TASK TO CARRY OUT ▸
Please copy out the rows below word for word, leaving out the pictures.

PROVIDED ENTRIES ▸
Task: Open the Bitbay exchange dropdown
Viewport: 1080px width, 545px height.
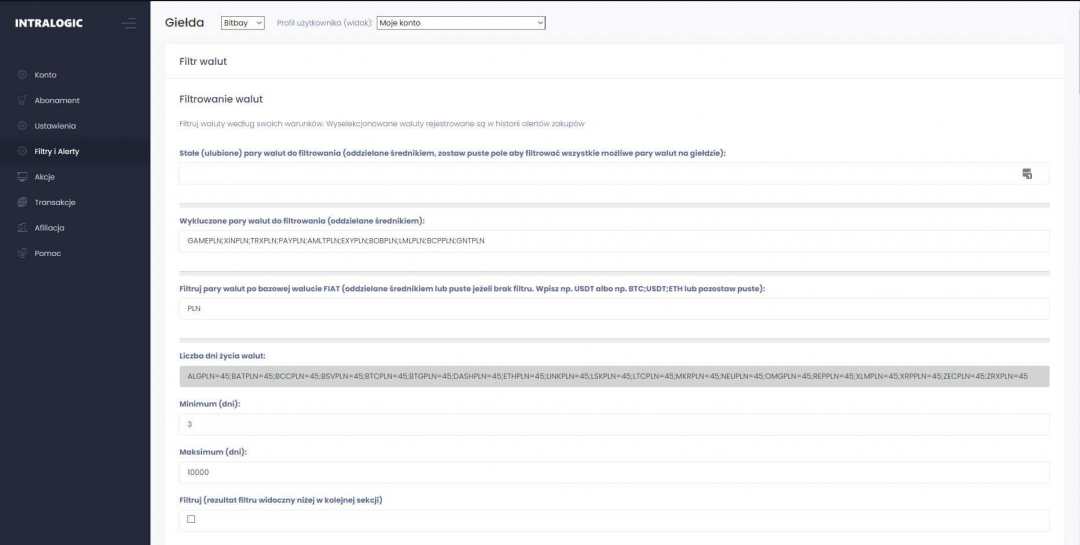Action: 242,23
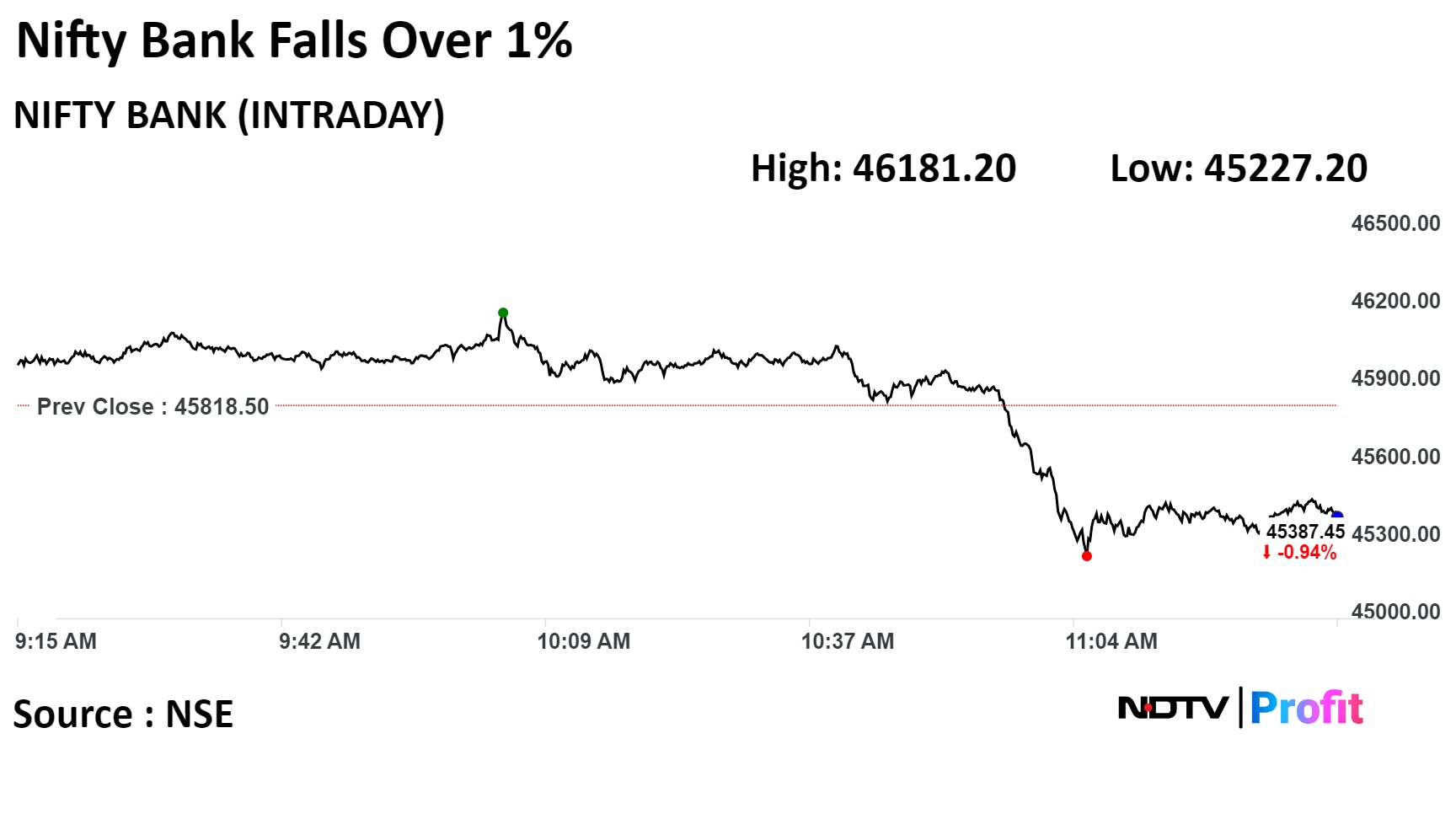Click the current value 45387.45 label
Screen dimensions: 1456x819
[1305, 532]
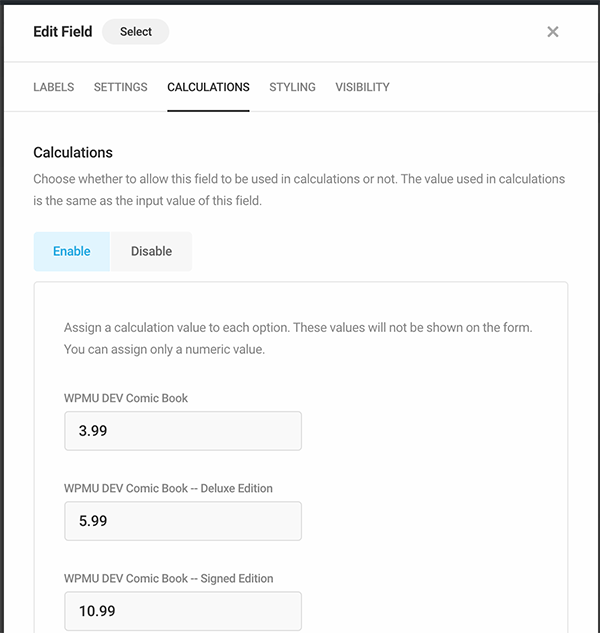Viewport: 600px width, 633px height.
Task: Enable calculations for this field
Action: tap(72, 251)
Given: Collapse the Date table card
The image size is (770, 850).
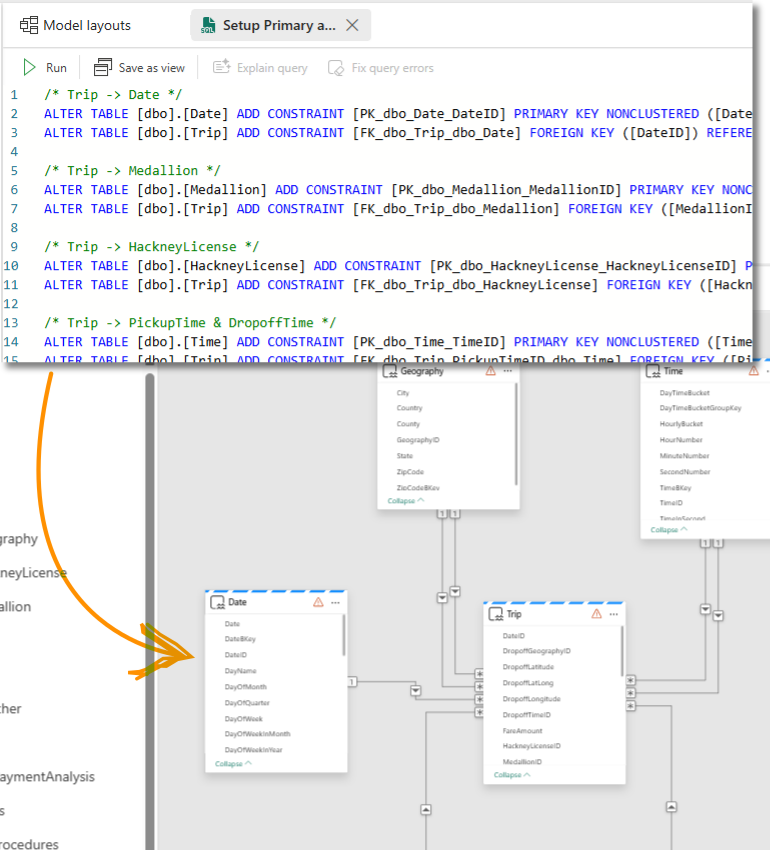Looking at the screenshot, I should pos(233,763).
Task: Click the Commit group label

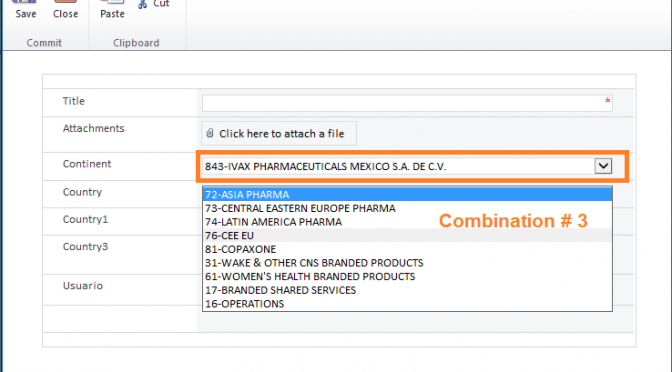Action: (x=44, y=43)
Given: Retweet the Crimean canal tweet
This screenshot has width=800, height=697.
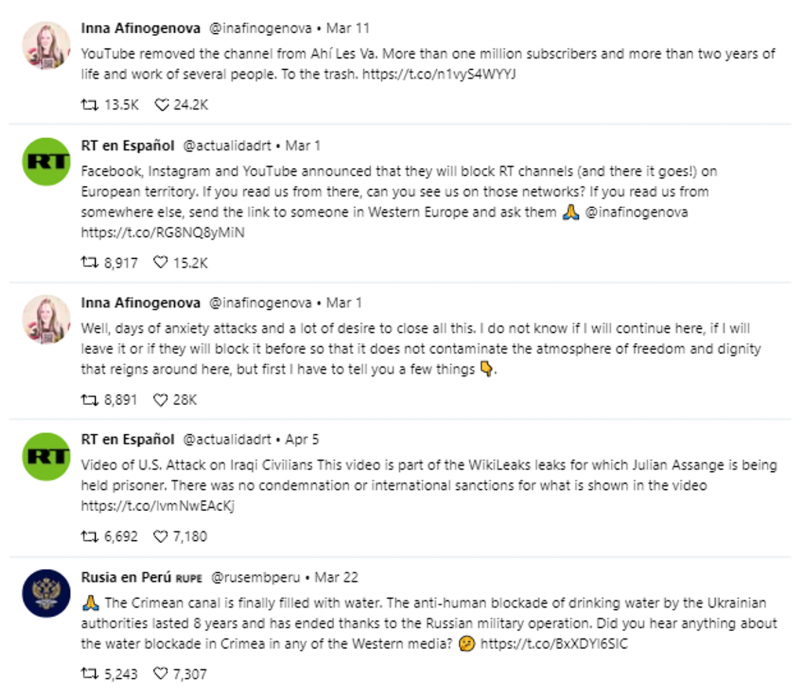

EXERCISE OUTPUT ▸
Task: Open the Bitbay exchange dropdown
Viewport: 1080px width, 545px height.
Action: 242,23
Click the current value 45387.45 label
Screen dimensions: 1456x819
[1305, 532]
Viewport: 600px width, 633px height.
Task: Enable calculations for this field
Action: tap(72, 251)
Given: Collapse the Date table card
The image size is (770, 850).
Looking at the screenshot, I should pos(233,763).
Task: Click the Commit group label

Action: (x=44, y=43)
Given: Retweet the Crimean canal tweet
This screenshot has width=800, height=697.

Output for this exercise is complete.